Court Opinion

ID: 9475303
Source: CourtListenerOpinion
Date Created: 2023-08-05 05:23:25.895054+00
Date Added: 2024-06-11T17:44:38.480164
License: Public Domain

*1327KOELSCH, Circuit Judge,
dissenting:
The court’s opinion misses the initial and dispositive issue. We are not concerned in this matter with the question of whether or not there was electronic surveillance — that is admitted.
Instead the initial question, and the first hurdle to cross, is the question whether the United States is responsible for or chargeable with the admitted wiretaps. Only if the answer is “yes” does 18 U.S.C. § 3504 and the burden it imposes, come into operation. Because the answer is “no,” I suggest, that the lengthy discussion of 18 U.S.C. § 3504 and the exposition of the many cases dealing with the burden and scope, at best, “puts the cart before the horse” and answers questions, which in my estimation, we should never reach at all.
In this matter the United States did not admit that it had anything to do with the wiretap. Had it done so, then, and only then, would it have been confronted with the burden of answering under section 3504 and required to negate the effect as required by the old doctrine of confession and avoidance.
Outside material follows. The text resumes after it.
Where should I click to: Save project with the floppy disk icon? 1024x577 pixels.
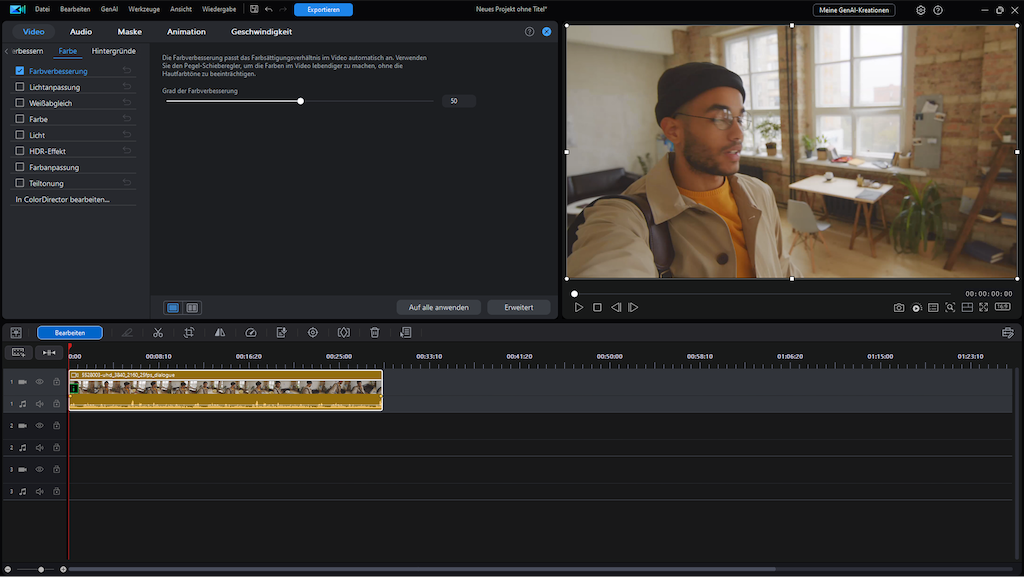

Thus to start out as the majority does with the postulate that “[t]he issue in this appeal is whether Boggs’s testimony satisfied the government’s burden of demonstrating that the electronic surveillance was lawful” is to prematurely assume the major premise upon which the opinion rests and brush aside an insurmountable road block.
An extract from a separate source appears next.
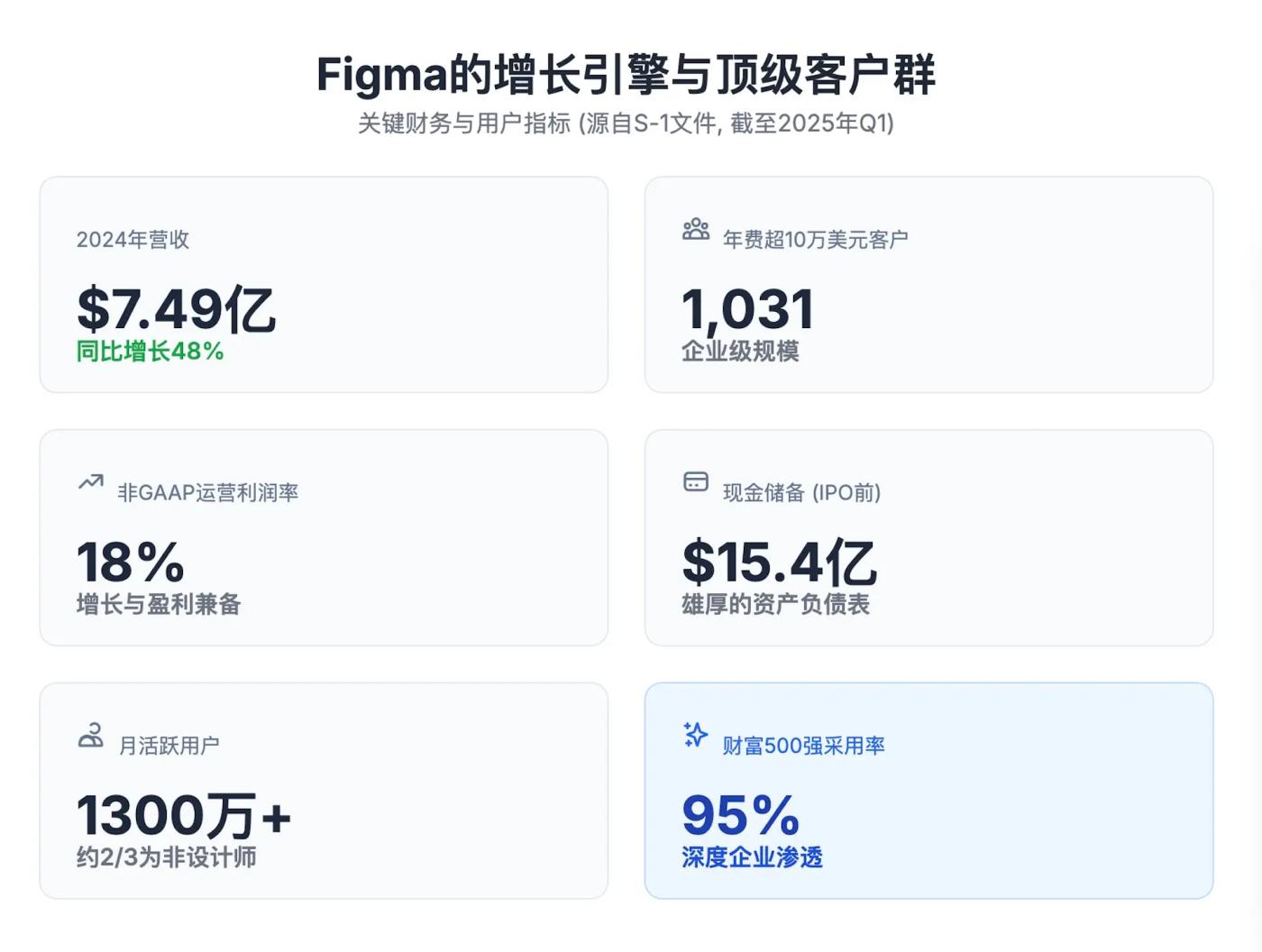Screen dimensions: 1262x952
Task: Click the 企业级规模 caption
Action: pyautogui.click(x=740, y=352)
This record I submit, manifests the soundness of the district judge’s factual determination. Upon appraising the witness Boggs’s testimony following the hearing, he declared “[t]he uncontroverted testimony reveals that the Thai wiretap was conducted solely by the Thai authorities with no involvement or suggestion of U.S. agents.”1
Why then should we be concerned with the quality of the Thai act.
The order should be affirmed.

. An exposition of Boggs’s testimony would serve no useful purpose. Suffice to say, in milieu, Boggs’s statements on matters material were persuasively corroborated.